Starbucks a été, dès 2009 et aux Etats-Unis, l’un des premiers commerçants à intégrer le paiement mobile dans son App. Cette dernière permet ainsi de commander, de cumuler des étoiles dans le programme de fidélité Starbuck Rewards, de gérer les récompenses afférentes … et de payer.

L’intégration du paiement et de l’achat est stratégique. Elle permet à Starbucks de :

  • Fluidifier l’expérience client en magasin et en caisse,
  • Déployer de nouveaux services comme la capacité d’envoyer des cartes cadeaux virtuelles à ses amis ou sa famille,
  • Désintermédier les banques avec sa carte virtuelle Starbucks privative intégrée dans l’App.

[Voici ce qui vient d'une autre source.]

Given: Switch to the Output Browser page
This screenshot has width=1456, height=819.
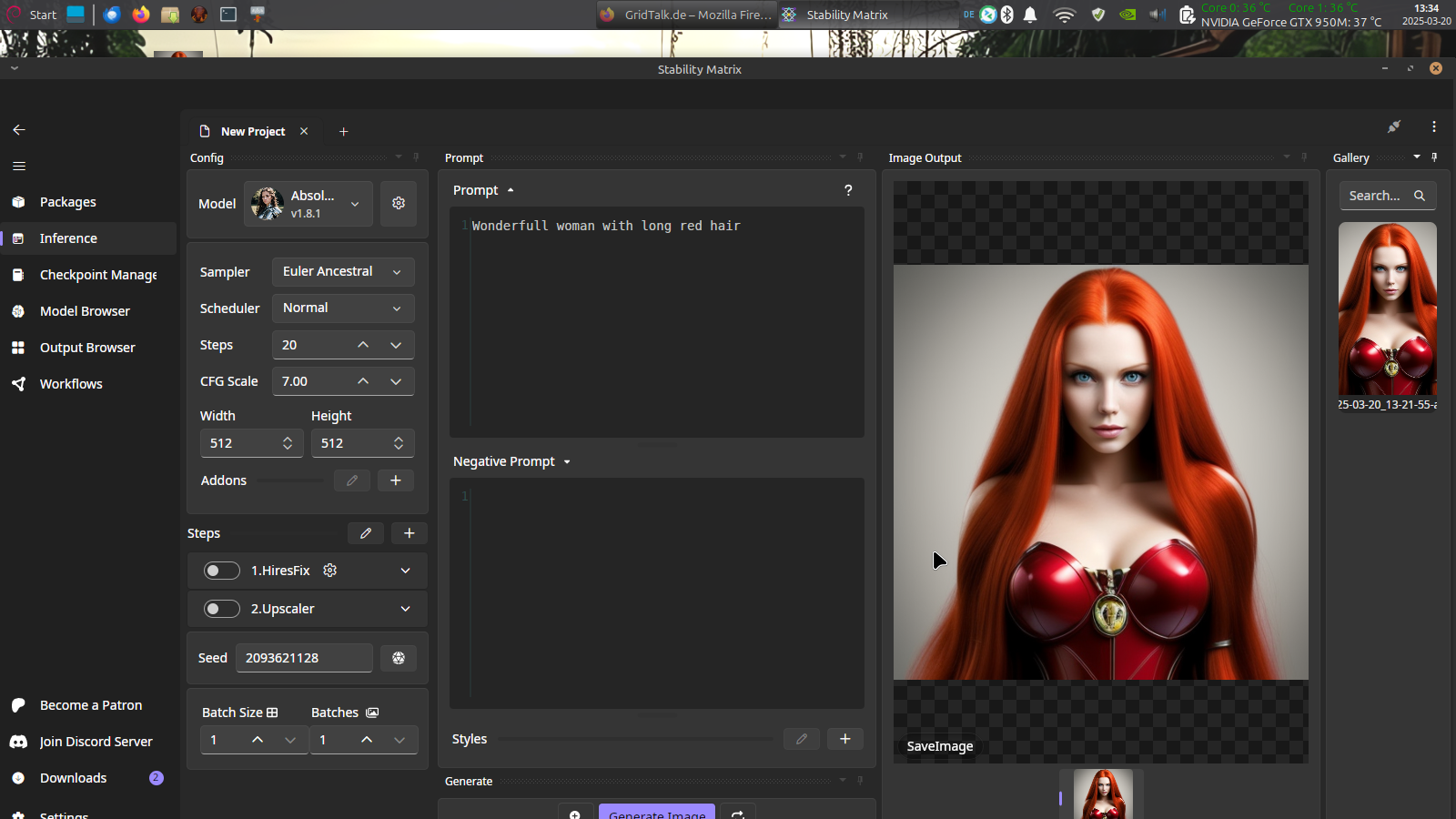Looking at the screenshot, I should click(87, 348).
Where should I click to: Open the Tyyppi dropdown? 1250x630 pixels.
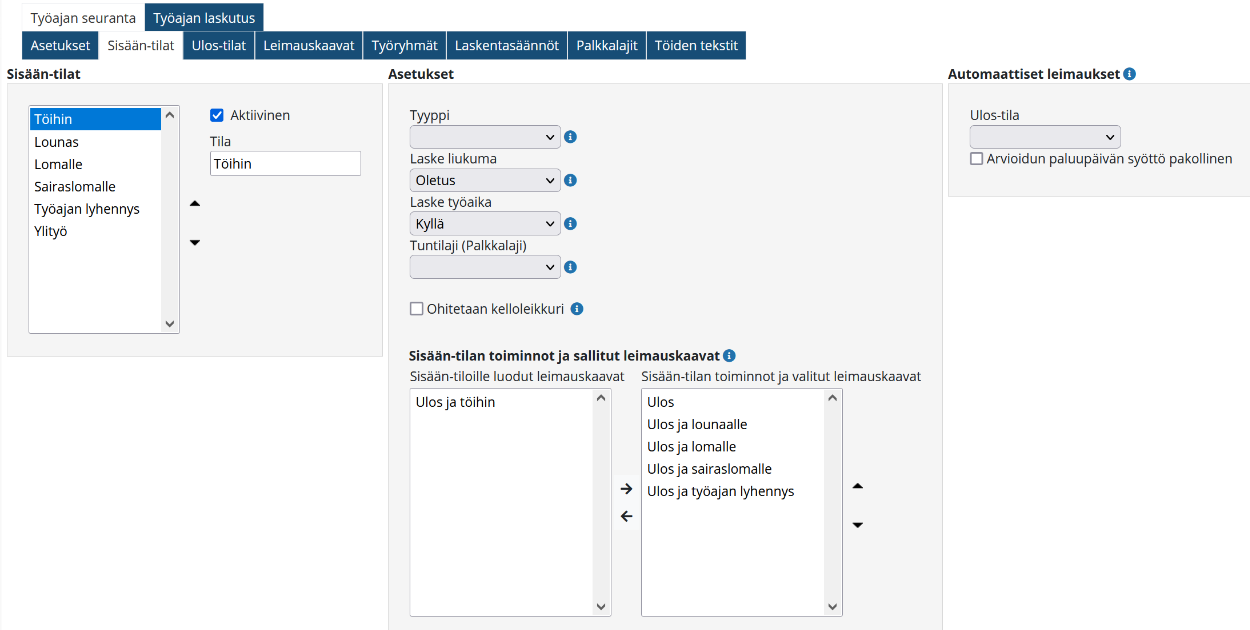pos(485,137)
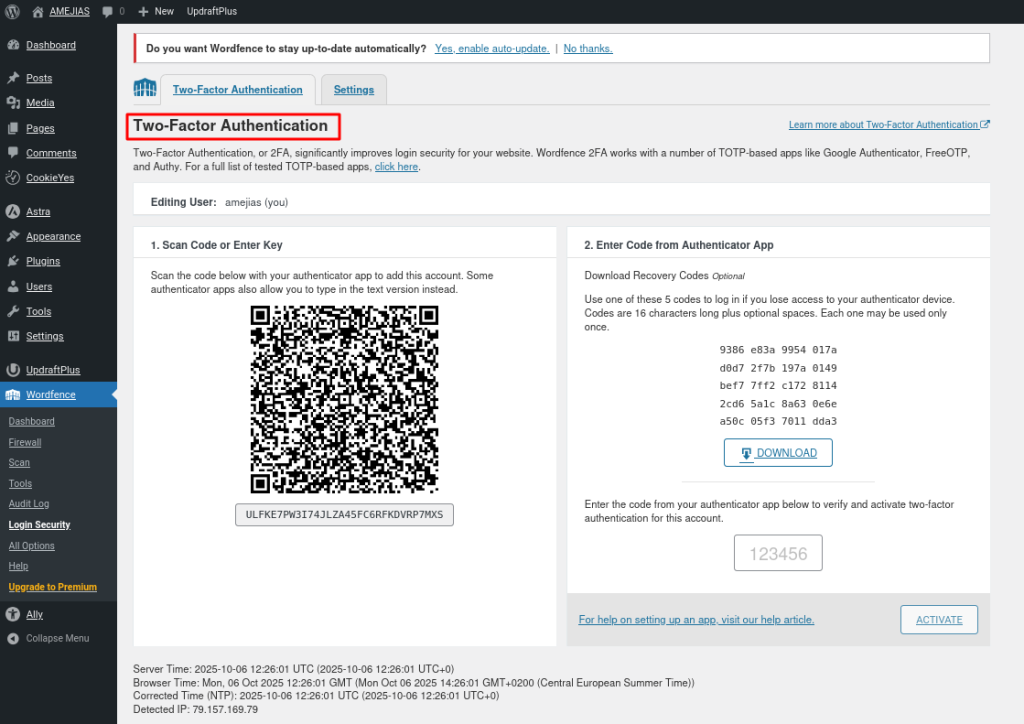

Preuve s’il en fallait de la volonté de Starbucks de reprendre le contrôle des paiements : Starbucks double vos points de fidélité si vous payez avec une carte Starbucks plutôt qu’avec vos moyens de paiement traditionnels (autre wallet, espèces, cartes bancaires…).

Le succès est indéniable :

  • Plus de 30 millions d’utilisateurs actifs aux US en 2023
  • 31% des paiements dans les Starbucks aux US réalisés via son App Mobile en 2023
  • Selon le dernier rapport trimestriel disponible (Q2 2025), les cartes prépayées Starbucks représentent un dépôt de près de 2 milliards de $

Grande Distribution : le leader Walmart

Le numéro 1 mondial de la Grande Distribution a intégré Walmart Pay à son App dès 2016, permettant ainsi à ses clients d’enregistrer n’importe quelle carte bancaire ou carte cadeau Walmart, de payer en magasin en scannant un QR code affiché en caisse, et de recevoir sa facture dans l’App.

L’intégration des parcours d’achat et de paiement permet à Walmart de proposer, dans le cadre de sa formule Walmart+, le service « Mobile Scan and Go ». Le client peut alors scanner différents produits dans le magasin avec son mobile, payer dans l’App et sortir directement du magasin sans passer par les lignes de caisse. 

Walmart est discret quant à l’adoption de Walmart Pay par les utilisateurs de son App, régulièrement classée parmi les plus téléchargées du shopping, mais il ne fait néanmoins aucun doute que la maîtrise des paiements est au cœur de la stratégie de Walmart :

  • Walmart a fait le choix radical de ne pas accepter Apple Pay dans ses magasins, ceci afin de pouvoir privilégier son propre Wallet commerçant 
  • Walmart propose le paiement « Pay by Bank » (virement instantané) sur son site e-commerce afin de réduire les coûts liés aux paiements. Il devrait dans un avenir proche étendre cette possibilité aux achats en magasin grâce à Walmart Pay.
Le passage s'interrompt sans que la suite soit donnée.